С повязкой на глазах Уолден не мог видеть выражения лица отца. Но он услышал знакомый щелчок пальцами, которым Джек Стивенсон обычно выражал удовольствие. И если учесть, что для этого пришлось выпустить руль (по крайней мере, одной рукой)…
– Не делай вид, что ты глупее, чем ты есть, – сказал голос Джека. – Полагаю, ты прекрасно знаешь.
– Это из-за той книжки, да?
– А! Вот видишь…
– Ты мне всегда говорил, что это неинтересно для моего возраста.
– Что ж, наверно, время пришло. Теперь стисни зубы, нас немного потрясет.
«Шевроле-Импала-СС» была еще как новенькая, и мотор работал на совесть, но, несмотря на многочисленные починки, у нее давно захирели амортизаторы и подвеска. Тряска, однако, застигла Уолдена врасплох.
– Эй! Мы едем по полям?
– Соберись, Уолден. Попытайся понять, что ты ощущаешь.

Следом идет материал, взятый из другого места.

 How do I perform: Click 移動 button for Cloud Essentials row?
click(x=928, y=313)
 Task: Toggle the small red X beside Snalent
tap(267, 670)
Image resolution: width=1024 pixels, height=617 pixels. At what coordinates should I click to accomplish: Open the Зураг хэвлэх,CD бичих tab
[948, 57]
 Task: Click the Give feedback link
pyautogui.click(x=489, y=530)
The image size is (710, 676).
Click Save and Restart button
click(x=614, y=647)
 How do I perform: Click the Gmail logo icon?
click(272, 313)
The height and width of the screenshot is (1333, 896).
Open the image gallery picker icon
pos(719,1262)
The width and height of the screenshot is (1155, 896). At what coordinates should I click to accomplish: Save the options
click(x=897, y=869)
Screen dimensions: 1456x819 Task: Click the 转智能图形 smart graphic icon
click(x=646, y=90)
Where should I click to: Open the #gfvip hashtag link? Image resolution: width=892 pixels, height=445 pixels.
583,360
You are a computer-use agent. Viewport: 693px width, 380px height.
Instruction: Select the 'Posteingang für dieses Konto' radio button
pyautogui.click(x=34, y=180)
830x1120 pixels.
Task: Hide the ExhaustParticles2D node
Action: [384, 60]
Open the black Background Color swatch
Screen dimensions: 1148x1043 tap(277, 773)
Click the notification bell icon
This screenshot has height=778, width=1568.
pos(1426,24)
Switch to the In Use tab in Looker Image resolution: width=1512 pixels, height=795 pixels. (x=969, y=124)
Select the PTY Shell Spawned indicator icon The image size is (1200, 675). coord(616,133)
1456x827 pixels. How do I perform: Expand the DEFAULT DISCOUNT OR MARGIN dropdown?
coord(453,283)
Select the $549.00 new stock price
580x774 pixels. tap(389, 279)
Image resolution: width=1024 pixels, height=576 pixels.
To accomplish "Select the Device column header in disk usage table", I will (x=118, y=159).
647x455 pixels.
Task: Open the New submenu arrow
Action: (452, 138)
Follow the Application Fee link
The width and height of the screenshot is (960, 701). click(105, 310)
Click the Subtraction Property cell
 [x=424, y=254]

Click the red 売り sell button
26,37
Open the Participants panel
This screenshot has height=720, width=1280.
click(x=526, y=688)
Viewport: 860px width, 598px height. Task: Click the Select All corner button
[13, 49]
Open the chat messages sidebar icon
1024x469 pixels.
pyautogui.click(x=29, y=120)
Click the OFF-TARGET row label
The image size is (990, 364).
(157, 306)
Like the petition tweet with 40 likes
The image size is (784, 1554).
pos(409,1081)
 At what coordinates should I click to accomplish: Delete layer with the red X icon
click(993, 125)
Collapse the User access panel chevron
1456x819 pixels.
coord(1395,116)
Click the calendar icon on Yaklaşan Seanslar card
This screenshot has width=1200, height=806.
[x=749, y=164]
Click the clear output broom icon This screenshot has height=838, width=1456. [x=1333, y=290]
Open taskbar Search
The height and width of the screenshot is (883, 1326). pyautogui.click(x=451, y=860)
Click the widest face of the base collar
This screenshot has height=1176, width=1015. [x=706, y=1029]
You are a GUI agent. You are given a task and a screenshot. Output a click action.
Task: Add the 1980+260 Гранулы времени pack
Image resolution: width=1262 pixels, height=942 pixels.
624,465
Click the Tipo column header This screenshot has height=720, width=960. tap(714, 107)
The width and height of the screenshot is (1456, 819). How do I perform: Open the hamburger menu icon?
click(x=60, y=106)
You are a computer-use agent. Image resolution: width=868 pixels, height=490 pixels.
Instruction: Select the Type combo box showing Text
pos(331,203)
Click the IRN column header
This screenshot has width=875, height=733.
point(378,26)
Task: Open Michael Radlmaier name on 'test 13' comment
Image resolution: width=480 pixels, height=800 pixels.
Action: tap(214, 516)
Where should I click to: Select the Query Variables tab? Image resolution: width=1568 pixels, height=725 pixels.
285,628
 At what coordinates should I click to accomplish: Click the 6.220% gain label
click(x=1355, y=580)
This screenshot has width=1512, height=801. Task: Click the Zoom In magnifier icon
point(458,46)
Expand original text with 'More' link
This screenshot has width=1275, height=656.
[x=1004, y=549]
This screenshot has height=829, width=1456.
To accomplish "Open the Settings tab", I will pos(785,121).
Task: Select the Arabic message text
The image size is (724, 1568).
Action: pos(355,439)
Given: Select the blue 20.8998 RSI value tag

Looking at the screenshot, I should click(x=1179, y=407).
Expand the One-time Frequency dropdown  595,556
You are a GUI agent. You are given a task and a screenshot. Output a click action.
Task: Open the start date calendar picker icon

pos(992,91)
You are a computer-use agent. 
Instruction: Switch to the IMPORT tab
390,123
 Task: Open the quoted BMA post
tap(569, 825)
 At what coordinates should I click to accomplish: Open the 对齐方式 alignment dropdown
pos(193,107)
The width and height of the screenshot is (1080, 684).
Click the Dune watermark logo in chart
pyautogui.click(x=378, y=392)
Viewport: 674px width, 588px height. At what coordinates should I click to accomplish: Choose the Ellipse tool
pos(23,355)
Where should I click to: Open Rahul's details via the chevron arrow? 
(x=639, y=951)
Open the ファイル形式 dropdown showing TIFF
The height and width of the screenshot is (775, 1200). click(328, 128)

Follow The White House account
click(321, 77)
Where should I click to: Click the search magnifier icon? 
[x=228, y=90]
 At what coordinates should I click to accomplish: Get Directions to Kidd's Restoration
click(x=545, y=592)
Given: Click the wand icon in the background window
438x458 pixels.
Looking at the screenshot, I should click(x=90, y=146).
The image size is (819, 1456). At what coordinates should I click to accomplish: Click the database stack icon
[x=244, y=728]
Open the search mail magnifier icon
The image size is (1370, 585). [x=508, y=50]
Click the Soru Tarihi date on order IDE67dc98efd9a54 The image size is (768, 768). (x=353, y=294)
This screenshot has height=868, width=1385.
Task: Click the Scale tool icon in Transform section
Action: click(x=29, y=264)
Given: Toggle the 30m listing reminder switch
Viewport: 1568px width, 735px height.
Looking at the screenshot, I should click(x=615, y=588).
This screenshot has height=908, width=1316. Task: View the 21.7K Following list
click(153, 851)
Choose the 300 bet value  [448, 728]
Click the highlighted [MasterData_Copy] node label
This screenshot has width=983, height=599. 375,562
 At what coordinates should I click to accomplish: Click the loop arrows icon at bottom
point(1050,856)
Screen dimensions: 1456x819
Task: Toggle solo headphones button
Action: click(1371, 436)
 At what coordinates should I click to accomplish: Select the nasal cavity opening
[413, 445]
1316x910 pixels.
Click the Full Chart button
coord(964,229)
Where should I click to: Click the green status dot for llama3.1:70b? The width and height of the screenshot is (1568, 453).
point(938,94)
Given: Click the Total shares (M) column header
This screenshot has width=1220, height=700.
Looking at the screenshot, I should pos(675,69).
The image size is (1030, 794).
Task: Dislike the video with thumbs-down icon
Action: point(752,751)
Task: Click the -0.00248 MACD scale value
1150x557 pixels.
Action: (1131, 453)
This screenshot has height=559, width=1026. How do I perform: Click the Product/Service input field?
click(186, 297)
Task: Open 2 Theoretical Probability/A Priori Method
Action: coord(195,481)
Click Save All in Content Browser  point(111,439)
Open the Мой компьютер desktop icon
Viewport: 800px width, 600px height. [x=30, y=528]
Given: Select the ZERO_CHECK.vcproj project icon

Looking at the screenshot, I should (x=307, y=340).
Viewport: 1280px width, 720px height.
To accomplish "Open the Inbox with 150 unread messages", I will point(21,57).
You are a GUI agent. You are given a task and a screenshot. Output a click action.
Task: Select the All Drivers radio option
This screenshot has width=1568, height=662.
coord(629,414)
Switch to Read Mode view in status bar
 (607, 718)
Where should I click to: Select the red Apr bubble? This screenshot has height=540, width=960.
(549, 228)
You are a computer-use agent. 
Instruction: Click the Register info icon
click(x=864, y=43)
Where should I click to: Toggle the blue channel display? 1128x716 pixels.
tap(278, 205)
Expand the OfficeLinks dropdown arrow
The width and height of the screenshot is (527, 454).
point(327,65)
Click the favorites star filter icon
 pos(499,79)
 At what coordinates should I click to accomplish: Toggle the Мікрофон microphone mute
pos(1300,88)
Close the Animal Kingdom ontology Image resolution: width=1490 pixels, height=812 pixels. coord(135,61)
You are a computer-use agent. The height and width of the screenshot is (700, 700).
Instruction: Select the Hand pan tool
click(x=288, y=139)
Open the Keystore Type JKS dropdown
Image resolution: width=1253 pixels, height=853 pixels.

– Ну, ты же сам сказал, трясет. Теперь я могу снять повязку?
– Нет еще. А кроме этого, что тебя потряхивает?
Уолден сдавленно вскрикнул. Он чуть не свалился с сиденья.
– По-моему, стало холоднее, – сказал он. – Мы скоро приедем в Канаду?
– Верное наблюдение, неверный вывод. И про Канаду я тебе уже ответил.
– Уже темно?
Уолден не мог больше терпеть. Его руки готовы были сорвать черную повязку, ничто не могло им помешать. Он должен был это сделать, пусть даже отец обрушит на него громы и молнии.
– Темнеет, но это не то, что ты чувствуешь.
Мальчик ощутил у своего уха характерный звук опускаемого стекла. Его овеял свежий воздух, влажный и душистый. Это было…
– Кажется, мокрая трава.
– Горячо. Внимание!
«Шевроле» тряхнуло. Джек теперь ехал медленно, и Уолден ощущал его усилия на поворотах. Все это смахивало на гонки с препятствиями.
– Папа, меня тошнит.
– Сдержись, Уолден.
Теперь Уолдену казалось, будто он едет через туннель в поезде-призраке. Тяжелую машину мотало вправо-влево, вверх-вниз. Иногда она подскакивала. Все это под непрестанный шум, скрежет, треск. И темнота, жуткая темнота. Уолден долго различал свет, несмотря на повязку. Теперь все было черно.
– Темно, – всхлипнул он. – Ничего не видно.
– Я хотел приехать пораньше, – ответил Джек. – Только этот окаянный матч никак не кончался. При том, как ты там отличился, его могли бы и сократить.
– Папа, пожалуйста.
– Ладно. Сними ее.
Уолден сощурился. Даже без повязки он ничего не видел. Отец катил с погашенными фарами в густом лесу, затененном сумерками; среди высоких деревьев вилась тропа, вся в камнях, сухих ветках и ухабах; там и сям ее пересекали мутные ручьи.